The locale has no impact on the default `Data.Char` library.
grddev
2010-08-05 08:40:26
+12
A:
The Data.Char
library in Haskell is not locale dependent. It works for all Unicode characters, but perhaps not in the way you would expect. In the corresponding Unicode chart you can see the mappings for "dotted"/"dotless" i's.
toUpper 'i'
=>'I'
toUpper 'ı'
=>'I'
toLower 'I'
=>'i'
toLower 'İ'
=>'i'
Thus, it is clear that neither of the two transforms are reversible. If you want reversible handling of Turkish characters, it seems you have to use either a C-library or roll your own.
UPDATE: The Haskell 98 report makes this quite clear, whereas the Haskell 2010 report only says that Char
corresponds to a Unicode character, and does not as clearly define the semantics of toLower
and toUpper
.
grddev
2010-08-05 08:39:52
@Alexandre: I documented how Haskell work, and what the (linked) Unicode specification says.
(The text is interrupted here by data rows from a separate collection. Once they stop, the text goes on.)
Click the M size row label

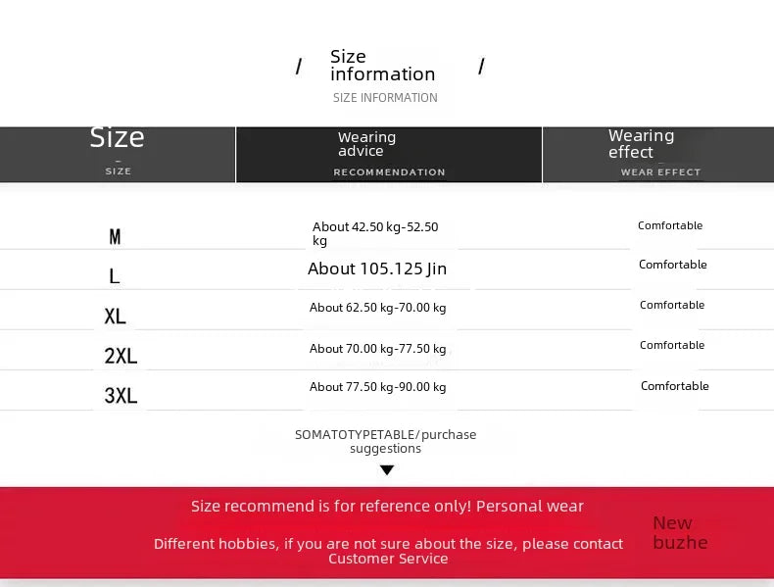115,237
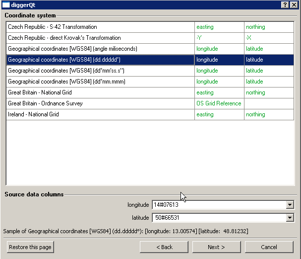The width and height of the screenshot is (301, 259).
Task: Select Czech Republic - S-42 Transformation row
Action: pos(99,27)
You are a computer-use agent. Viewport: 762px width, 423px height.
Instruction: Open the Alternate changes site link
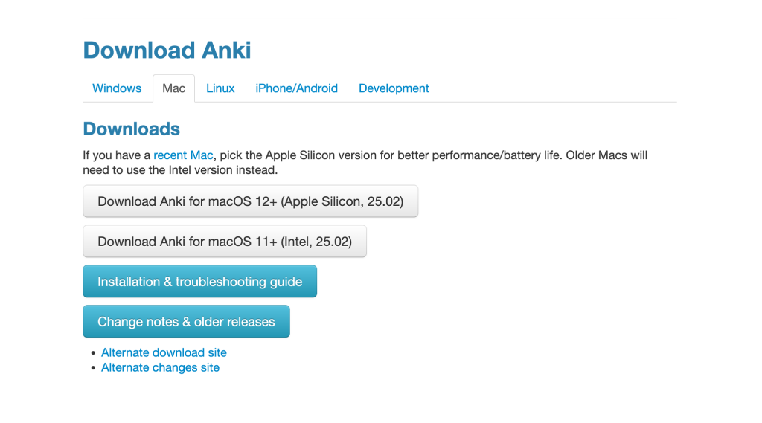tap(160, 367)
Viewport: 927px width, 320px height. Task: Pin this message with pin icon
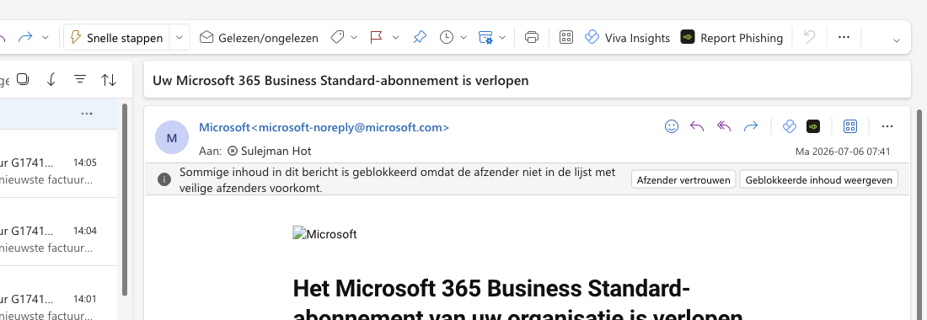coord(419,38)
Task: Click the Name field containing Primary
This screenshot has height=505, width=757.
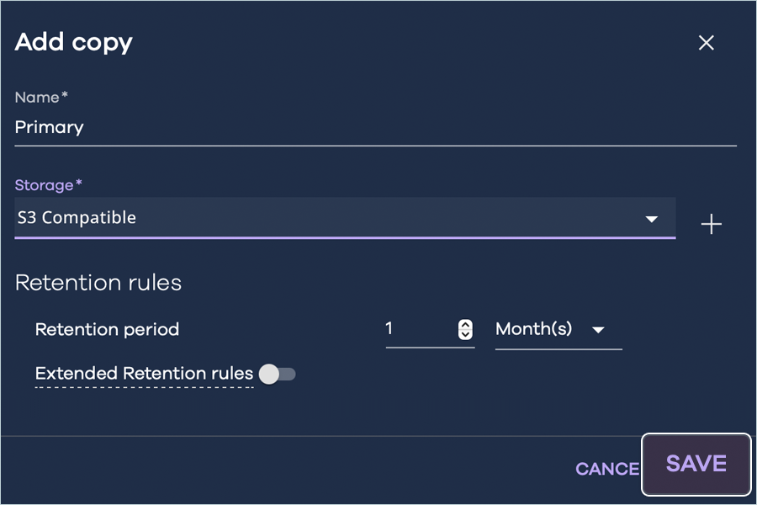Action: (x=370, y=128)
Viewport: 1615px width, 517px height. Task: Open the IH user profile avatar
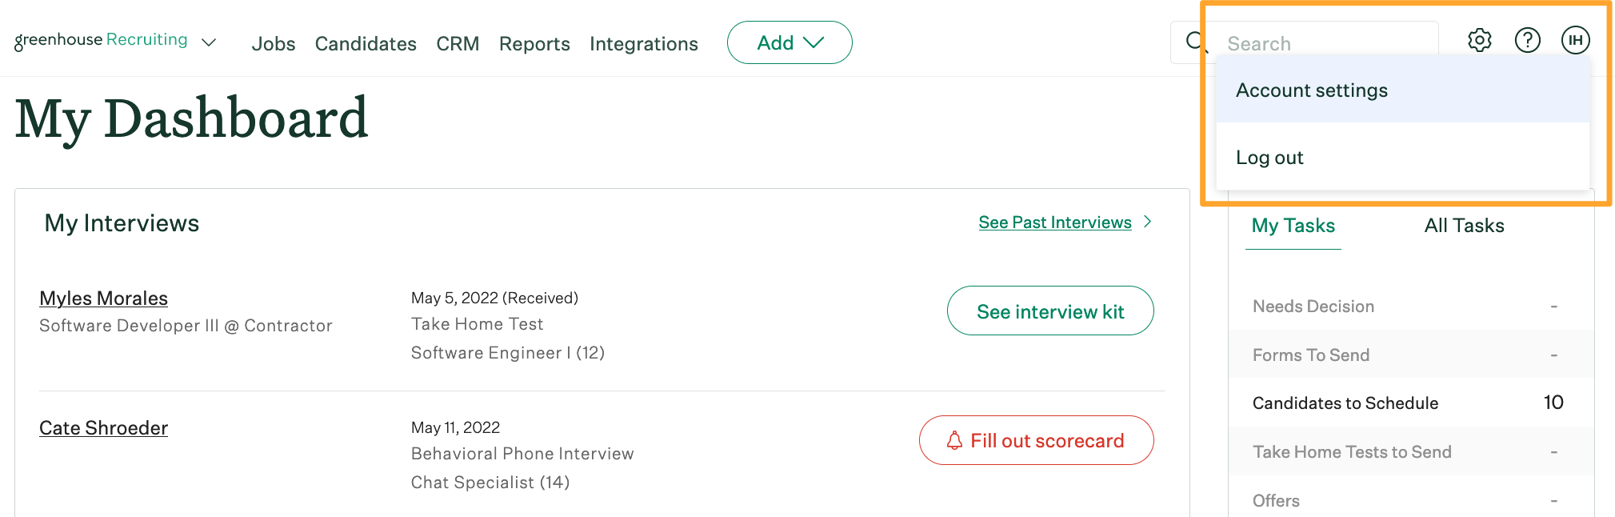point(1574,40)
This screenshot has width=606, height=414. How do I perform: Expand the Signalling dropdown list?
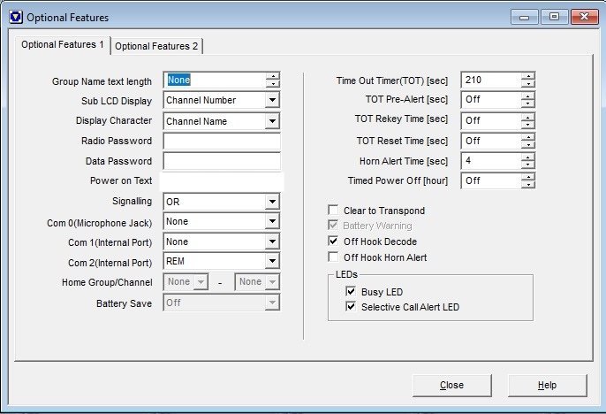click(272, 202)
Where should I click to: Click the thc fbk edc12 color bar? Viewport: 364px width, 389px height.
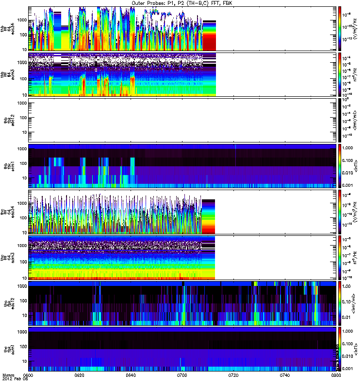(x=341, y=303)
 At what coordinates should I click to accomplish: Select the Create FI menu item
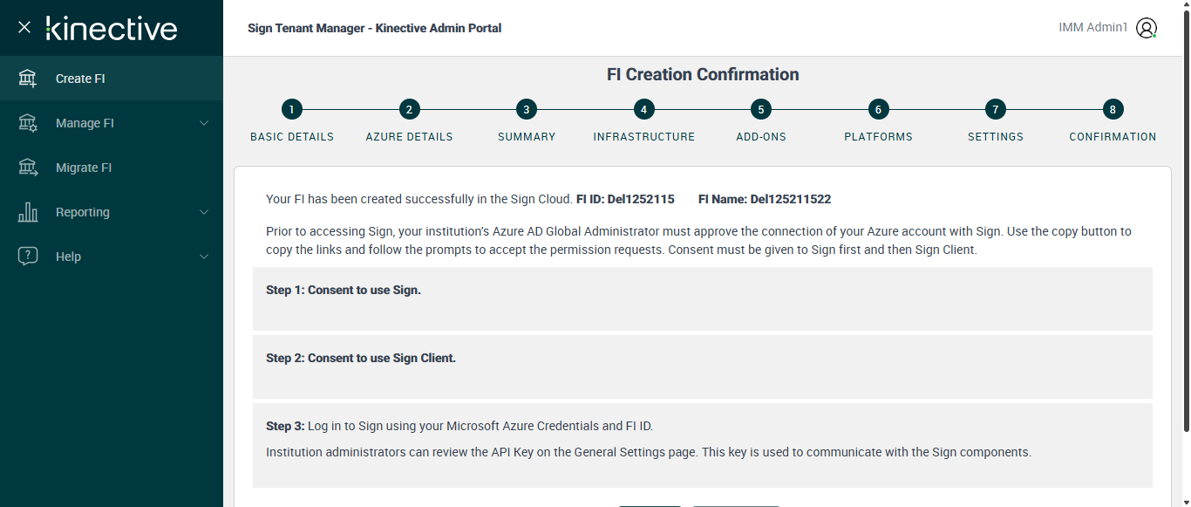coord(80,79)
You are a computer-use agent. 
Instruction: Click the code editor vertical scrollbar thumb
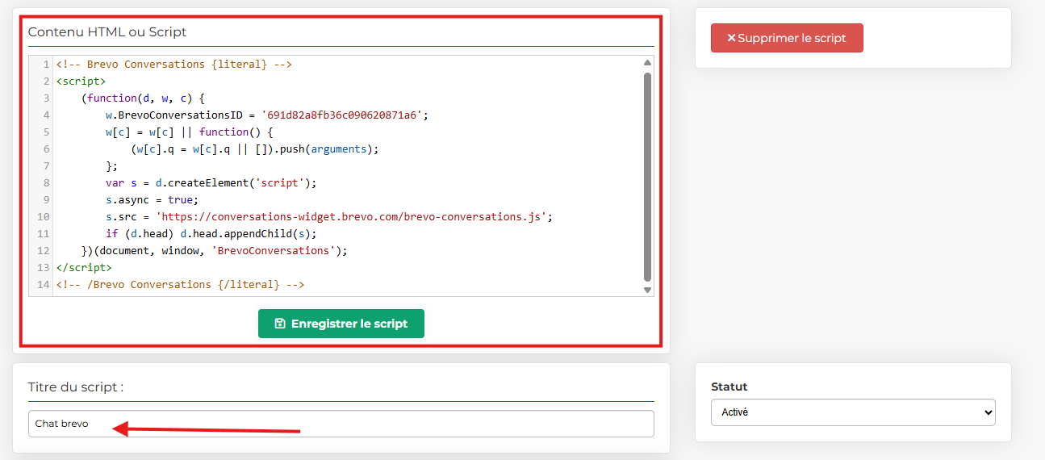(x=647, y=176)
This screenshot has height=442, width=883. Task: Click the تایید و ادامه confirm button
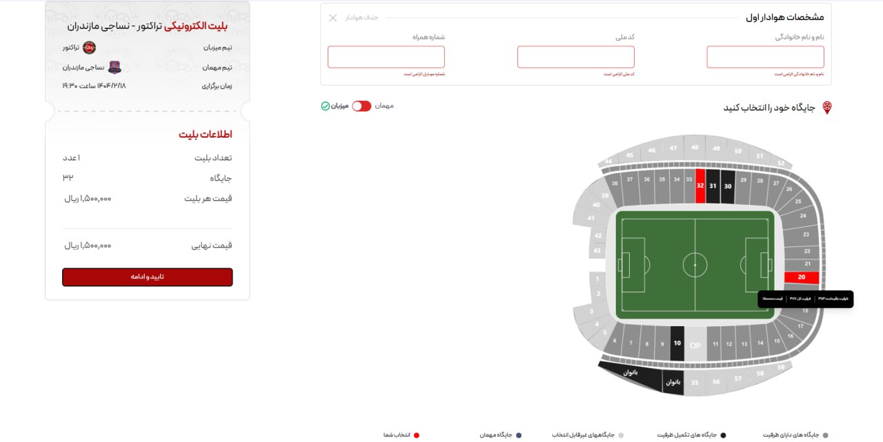coord(148,277)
If you want other behavior, you need to implement your own (as in jrockway's reply).
grddev
2010-08-05 17:22:21
+7
A:
A Simple Matter Of Programming:
import qualified Data.Char as Char
toLower 'I' = 'ı'
toLower x = Char.toLower x
Then
toLower <$> "I AM LOWERCASE" == "ı am lowercase"
jrockway
2010-08-05 15:07:47
Are you really telling me that I have to hack every library that calls Char.toLower in order to support internationalization?
Jonathan Allen
2010-08-05 18:48:12
@Jonathan: Yes, because the Haskell specification only says to follow the Unicode standard, which provides the rules I gave above. Thus any library that uses `Char.toLower` is not prepared for internationalization.
grddev
2010-08-05 19:04:59
@Jonathan Allen: If you don't want the standard Unicode behavior, then no, you can't use libraries that follow the Unicode standard. It's unfortunate, but pretty plainly so.
Chuck
2010-08-05 23:47:41
I should clarify that this is not the best possible solution. It would be good to write a library that is more flexible than Data.Char, and the community would surely appreciate any contributions in that area.
jrockway
2010-08-06 01:00:06